When ordering the results, you want to order by win-ratio, draw-ratio, loose-ratio of two of the previous as the third is a linear combination.
Two-dimensional tables with same value axes
The problem on two-dimensional tables where both dimensions represent the same data, in this case a group of 5 champs, is that either you make a triangular table or you have data doubled as you will have to store cominationA vs combinationB and combinationB vs combinationA, being combinationX a specific group of 5 champs.
There are two aproaches here, using triangular tables or doubling the data manually:
1. Triangular tables:
You create a table where either the top right half is empty or the bottom left hand is empty. You then handle in the app which hash is A and which is B, and you may need to swap their order, as there is no duplicate data. You could for example consider alphabetical order where A < B always. If you then request the data in the wrong order you would get no data. The other option would be making both A vs B and B vs A query and then joining the results (swapping the wins and looses obviously).

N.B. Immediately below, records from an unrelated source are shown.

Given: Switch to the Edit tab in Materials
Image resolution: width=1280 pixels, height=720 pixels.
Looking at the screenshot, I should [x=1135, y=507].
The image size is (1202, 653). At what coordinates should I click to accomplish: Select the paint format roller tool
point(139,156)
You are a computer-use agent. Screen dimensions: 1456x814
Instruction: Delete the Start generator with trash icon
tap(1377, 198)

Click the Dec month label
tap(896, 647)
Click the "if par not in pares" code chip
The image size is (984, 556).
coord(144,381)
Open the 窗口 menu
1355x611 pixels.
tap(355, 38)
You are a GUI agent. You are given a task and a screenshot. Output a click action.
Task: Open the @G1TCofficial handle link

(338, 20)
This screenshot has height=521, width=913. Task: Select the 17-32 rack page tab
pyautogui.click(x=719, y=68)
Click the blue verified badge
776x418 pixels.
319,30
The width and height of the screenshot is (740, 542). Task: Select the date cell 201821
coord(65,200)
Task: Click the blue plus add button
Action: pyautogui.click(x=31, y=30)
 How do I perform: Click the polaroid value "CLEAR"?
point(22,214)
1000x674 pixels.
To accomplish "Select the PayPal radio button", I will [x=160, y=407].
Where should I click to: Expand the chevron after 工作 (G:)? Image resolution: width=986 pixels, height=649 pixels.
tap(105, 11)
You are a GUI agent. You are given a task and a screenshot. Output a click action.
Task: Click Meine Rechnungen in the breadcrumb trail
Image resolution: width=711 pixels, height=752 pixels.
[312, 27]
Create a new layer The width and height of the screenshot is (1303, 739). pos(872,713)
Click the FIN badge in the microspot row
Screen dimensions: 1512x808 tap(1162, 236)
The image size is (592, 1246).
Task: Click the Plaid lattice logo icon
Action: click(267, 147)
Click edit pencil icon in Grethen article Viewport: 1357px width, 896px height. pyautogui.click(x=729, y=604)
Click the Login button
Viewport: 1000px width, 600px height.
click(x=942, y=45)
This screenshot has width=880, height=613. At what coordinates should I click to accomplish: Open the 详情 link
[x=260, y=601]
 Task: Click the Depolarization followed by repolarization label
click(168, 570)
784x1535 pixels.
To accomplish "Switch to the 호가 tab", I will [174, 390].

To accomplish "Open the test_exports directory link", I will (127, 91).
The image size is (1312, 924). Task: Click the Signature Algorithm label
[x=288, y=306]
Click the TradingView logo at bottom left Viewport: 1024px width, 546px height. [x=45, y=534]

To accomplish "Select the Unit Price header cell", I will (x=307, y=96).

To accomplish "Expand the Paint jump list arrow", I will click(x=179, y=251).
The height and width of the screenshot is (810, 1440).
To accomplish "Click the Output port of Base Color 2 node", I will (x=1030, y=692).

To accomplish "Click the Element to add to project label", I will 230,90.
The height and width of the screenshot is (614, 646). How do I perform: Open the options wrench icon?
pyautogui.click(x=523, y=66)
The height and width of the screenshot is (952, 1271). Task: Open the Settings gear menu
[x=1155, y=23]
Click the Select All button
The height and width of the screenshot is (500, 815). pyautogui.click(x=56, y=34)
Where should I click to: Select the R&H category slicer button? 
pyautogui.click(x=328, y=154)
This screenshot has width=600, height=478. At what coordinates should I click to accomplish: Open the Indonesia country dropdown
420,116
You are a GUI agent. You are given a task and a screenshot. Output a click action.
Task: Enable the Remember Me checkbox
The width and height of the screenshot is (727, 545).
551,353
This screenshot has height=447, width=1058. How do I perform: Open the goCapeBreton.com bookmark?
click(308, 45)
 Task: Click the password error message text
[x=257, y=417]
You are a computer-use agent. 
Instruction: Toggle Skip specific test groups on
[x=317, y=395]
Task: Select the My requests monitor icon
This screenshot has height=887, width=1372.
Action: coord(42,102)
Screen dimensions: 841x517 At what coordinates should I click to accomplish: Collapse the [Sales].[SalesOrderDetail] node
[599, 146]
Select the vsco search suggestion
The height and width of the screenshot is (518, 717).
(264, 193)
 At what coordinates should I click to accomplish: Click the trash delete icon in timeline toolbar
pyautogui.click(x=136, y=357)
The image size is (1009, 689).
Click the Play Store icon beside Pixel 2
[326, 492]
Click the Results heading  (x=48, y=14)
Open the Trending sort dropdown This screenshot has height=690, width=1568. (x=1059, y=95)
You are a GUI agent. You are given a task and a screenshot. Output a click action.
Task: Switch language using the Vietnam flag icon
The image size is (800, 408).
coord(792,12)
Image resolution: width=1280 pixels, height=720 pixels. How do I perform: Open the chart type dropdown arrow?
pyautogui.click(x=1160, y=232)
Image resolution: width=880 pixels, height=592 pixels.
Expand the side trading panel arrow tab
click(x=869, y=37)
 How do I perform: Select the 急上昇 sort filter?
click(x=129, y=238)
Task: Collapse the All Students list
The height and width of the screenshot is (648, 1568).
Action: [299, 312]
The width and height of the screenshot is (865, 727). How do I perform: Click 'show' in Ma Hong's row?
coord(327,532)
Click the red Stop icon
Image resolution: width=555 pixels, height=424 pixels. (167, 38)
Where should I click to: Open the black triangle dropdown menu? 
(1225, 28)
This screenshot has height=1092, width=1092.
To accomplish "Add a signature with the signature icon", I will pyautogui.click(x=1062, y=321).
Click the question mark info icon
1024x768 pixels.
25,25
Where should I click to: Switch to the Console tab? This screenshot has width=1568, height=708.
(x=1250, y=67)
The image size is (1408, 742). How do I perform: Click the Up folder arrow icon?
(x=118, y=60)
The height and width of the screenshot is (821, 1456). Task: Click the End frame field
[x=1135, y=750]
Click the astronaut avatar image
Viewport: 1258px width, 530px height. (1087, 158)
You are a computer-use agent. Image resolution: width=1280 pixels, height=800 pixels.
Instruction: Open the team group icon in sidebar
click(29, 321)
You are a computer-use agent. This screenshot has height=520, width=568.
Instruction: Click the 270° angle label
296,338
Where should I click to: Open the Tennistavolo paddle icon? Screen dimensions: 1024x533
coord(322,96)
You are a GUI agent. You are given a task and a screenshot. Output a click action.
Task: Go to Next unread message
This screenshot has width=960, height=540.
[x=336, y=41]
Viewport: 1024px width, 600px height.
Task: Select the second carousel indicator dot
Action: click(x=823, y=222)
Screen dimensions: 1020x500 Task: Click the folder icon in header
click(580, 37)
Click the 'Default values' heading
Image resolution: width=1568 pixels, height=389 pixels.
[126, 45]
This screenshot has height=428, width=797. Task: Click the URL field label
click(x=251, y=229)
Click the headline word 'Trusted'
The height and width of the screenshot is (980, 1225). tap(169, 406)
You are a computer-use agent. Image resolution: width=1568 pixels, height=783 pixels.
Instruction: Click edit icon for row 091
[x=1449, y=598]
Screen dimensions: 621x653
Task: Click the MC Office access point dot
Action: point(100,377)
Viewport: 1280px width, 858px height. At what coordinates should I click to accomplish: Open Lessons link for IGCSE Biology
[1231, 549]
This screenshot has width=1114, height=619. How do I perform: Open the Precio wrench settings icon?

2. Doubling the data manually:
By making two inserts with reflected values (A, B, wins, draws, looses & B, A, looses, draws, wins) you would duplicate the data. This lets you query in any order at the cost of using two times the space and requiring double inserts.
Pros and cons:
The pros of one approach are the cons of the other.
Pros of triangular tables
Does not store duplicate data
Requires half the insert
Pros of doubling the data
The application doesn't care in which order you make the request
I would probably use the triangular tables approach as the application complexity increase is not that big to be relevant, but the scalability does matter.
Proposed schema
Use whatever keyspace you want, I choose so from stackoverflow. Modify the replication strategy or factor as needed.
CREATE KEYSPACE so WITH replication = {'class': 'SimpleStrategy', 'replication_factor': 3};
Champion names table
The champion table will contain info about the different champions, for now it will only hold the name but you could store other things in the future.
CREATE TABLE so.champions (
c boolean,
id smallint,
name text,
PRIMARY KEY(c, id)
) WITH comment='Champion names';
A boolean is used as the partition key as we want to store all champs in a single partition for query performance and there will be a low ammount of records (~100) we will always be using c=True. A smallint was choosen for the id as 2^7 = 128 was to close to the actual number of champs and to leave room for future champs without using the negative numbers.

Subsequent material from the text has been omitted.